--- PROBLEM REQUIREMENTS ---
Pictures aside, the output must consist of the lines from the one containing "Instruction: Click the 固定ページを追加 link" through the end of the data, reproduced exactly.

++++ TASK INPUT ++++

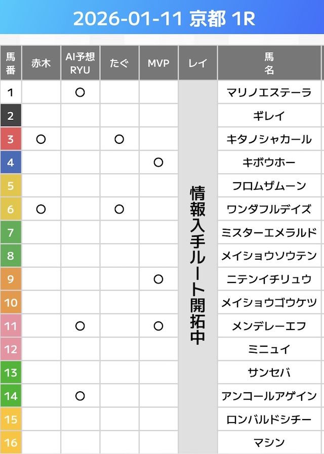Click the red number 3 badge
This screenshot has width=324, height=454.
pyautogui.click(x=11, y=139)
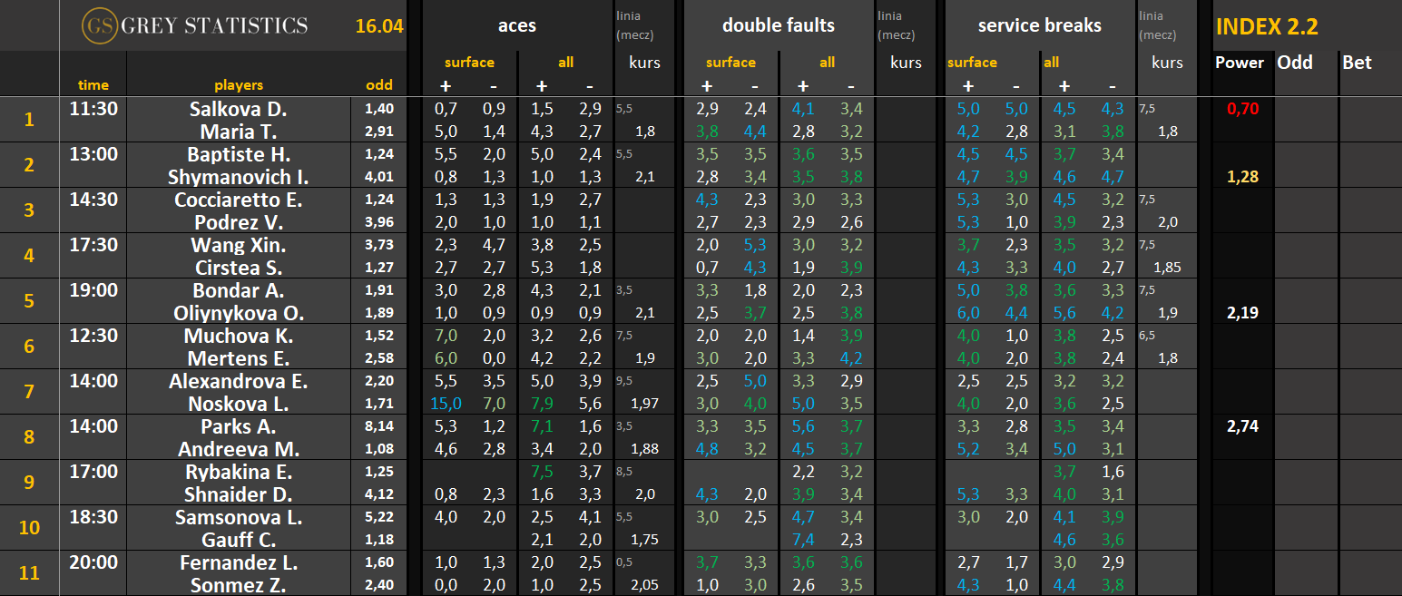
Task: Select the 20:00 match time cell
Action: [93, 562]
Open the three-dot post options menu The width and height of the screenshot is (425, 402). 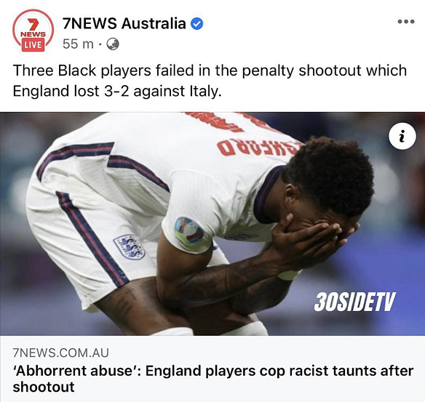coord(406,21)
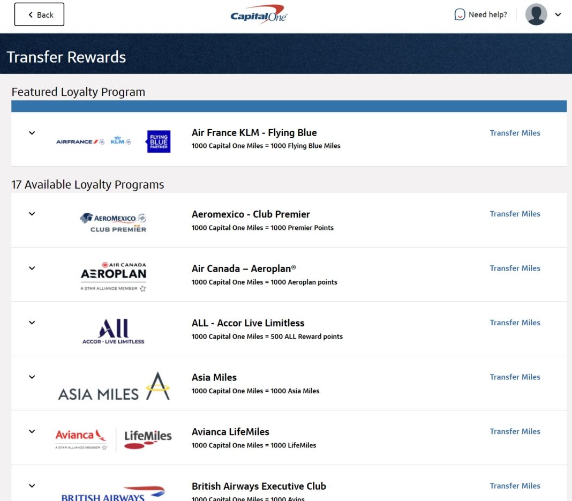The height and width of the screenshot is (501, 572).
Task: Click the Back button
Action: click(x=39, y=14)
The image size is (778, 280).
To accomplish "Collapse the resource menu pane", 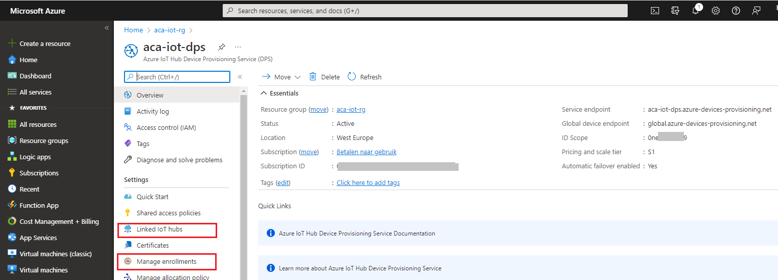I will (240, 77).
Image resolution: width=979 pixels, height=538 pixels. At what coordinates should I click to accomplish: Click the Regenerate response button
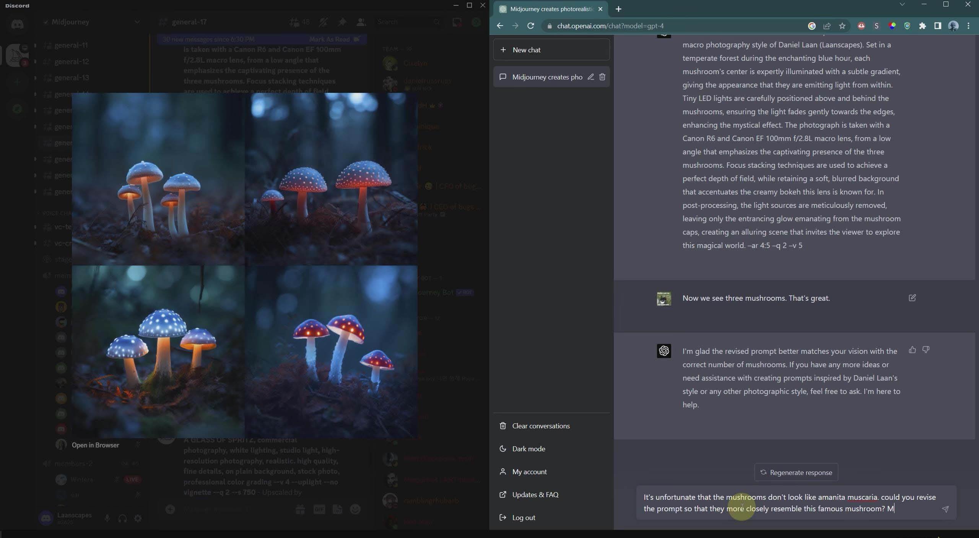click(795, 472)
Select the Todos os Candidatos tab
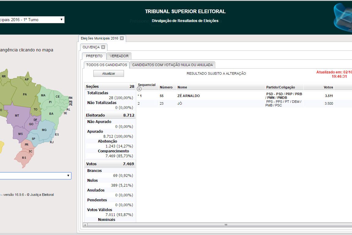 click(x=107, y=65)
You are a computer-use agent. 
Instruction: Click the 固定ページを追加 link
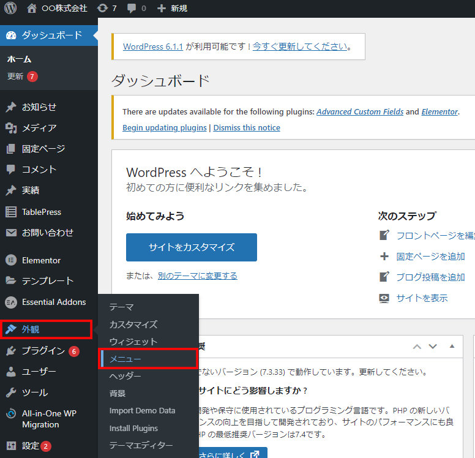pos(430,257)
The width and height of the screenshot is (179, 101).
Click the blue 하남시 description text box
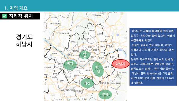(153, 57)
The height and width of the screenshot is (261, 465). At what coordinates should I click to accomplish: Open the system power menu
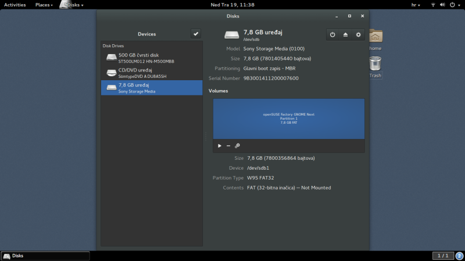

++++

--- TASK SOLUTION ---
Instruction: Click the 固定ページを追加 link
pos(430,257)
The width and height of the screenshot is (179, 101).
Click the blue 하남시 description text box
(153, 57)
The height and width of the screenshot is (261, 465). At what coordinates should I click to accomplish: Open the system power menu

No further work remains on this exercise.